───── Records

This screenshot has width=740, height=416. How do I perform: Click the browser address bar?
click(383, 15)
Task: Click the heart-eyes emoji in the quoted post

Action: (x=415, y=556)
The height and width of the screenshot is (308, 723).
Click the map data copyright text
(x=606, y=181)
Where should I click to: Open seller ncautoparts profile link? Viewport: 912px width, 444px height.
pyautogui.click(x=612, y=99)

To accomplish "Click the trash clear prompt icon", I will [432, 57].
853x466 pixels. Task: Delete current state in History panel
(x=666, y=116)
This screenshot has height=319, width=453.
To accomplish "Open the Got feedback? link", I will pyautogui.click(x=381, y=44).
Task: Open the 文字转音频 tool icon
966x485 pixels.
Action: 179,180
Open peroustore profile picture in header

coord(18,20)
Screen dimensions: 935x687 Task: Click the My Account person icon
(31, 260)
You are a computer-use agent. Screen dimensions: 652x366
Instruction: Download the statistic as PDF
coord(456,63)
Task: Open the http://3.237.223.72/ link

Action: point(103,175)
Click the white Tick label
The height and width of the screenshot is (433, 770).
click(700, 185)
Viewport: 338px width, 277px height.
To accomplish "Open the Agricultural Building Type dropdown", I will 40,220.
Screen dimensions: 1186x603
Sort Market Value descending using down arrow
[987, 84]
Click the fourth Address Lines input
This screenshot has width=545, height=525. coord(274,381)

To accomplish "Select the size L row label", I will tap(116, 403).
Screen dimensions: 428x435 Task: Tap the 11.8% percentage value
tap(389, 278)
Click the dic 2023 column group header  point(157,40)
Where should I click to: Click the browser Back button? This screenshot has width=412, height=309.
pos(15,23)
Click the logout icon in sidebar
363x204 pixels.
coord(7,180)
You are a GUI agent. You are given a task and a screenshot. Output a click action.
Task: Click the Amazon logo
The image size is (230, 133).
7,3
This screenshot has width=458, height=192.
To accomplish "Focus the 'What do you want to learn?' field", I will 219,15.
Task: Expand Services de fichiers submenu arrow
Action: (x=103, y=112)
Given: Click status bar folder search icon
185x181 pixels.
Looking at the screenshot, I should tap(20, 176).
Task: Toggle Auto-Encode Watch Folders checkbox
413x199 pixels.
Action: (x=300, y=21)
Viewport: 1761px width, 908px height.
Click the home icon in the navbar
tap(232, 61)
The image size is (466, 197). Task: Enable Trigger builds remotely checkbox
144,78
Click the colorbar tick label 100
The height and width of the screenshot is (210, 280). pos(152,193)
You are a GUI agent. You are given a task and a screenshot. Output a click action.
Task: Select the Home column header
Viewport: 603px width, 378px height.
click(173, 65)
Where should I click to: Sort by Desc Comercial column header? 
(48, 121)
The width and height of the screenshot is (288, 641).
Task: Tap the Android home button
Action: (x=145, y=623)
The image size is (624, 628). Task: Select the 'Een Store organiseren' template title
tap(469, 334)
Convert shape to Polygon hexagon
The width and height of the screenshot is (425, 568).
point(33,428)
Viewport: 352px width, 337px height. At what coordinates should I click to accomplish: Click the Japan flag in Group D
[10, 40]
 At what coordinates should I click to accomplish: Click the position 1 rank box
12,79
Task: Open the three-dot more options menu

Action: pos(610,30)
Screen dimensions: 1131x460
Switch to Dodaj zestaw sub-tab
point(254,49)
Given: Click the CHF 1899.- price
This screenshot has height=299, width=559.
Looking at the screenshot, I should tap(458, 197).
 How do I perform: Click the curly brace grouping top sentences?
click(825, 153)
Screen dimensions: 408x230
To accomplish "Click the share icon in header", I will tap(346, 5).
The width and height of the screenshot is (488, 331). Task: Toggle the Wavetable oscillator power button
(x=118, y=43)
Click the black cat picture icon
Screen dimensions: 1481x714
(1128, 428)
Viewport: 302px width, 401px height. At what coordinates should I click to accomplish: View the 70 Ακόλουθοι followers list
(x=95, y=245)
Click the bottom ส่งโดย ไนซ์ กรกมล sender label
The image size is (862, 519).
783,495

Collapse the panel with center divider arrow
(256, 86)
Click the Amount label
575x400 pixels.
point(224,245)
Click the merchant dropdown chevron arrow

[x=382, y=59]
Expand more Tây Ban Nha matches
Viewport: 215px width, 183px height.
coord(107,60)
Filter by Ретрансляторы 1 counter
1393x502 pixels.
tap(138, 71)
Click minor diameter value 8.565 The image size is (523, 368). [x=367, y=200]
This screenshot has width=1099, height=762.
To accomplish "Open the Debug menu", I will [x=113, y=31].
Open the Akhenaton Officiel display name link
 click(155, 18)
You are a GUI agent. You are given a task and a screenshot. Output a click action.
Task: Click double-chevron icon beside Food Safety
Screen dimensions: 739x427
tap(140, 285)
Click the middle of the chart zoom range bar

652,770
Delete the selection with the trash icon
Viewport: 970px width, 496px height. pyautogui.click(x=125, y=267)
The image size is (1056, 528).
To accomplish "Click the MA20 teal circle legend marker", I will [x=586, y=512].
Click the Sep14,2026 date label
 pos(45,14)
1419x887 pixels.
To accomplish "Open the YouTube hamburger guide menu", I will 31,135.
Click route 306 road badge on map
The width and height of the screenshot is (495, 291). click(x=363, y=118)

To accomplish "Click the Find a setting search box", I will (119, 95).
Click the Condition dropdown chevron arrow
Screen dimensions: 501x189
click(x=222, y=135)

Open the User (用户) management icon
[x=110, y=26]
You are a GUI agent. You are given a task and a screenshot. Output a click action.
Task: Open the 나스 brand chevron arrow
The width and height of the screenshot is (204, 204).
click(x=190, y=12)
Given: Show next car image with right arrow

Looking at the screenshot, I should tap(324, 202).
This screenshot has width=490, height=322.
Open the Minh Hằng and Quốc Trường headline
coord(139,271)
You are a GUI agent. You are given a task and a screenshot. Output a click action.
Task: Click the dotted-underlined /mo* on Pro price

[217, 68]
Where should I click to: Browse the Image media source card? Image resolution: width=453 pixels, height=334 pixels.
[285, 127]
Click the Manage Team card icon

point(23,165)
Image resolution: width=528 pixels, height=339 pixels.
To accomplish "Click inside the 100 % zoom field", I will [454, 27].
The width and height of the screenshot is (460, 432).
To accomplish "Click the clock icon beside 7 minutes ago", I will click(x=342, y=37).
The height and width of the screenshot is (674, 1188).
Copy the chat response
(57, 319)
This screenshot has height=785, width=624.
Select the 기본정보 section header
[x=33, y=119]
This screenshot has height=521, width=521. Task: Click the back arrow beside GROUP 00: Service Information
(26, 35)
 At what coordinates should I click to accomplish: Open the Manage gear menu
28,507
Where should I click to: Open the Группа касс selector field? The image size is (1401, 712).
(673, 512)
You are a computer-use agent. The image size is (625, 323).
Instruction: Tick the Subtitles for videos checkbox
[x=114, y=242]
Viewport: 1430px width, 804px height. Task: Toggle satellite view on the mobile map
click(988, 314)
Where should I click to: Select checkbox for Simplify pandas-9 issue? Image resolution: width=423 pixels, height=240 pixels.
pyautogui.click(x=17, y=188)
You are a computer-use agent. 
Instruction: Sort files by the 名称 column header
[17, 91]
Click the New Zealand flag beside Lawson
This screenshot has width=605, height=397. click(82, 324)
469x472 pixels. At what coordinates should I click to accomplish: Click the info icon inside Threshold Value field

──────────

§ To do: Among the lines above, which hold the word "computer"? Report each one.

§ Result of the exercise:
You are a computer-use agent. Screen dimensions: 652x366
You are a computer-use agent. The image size is (625, 323).
You are a computer-use agent. 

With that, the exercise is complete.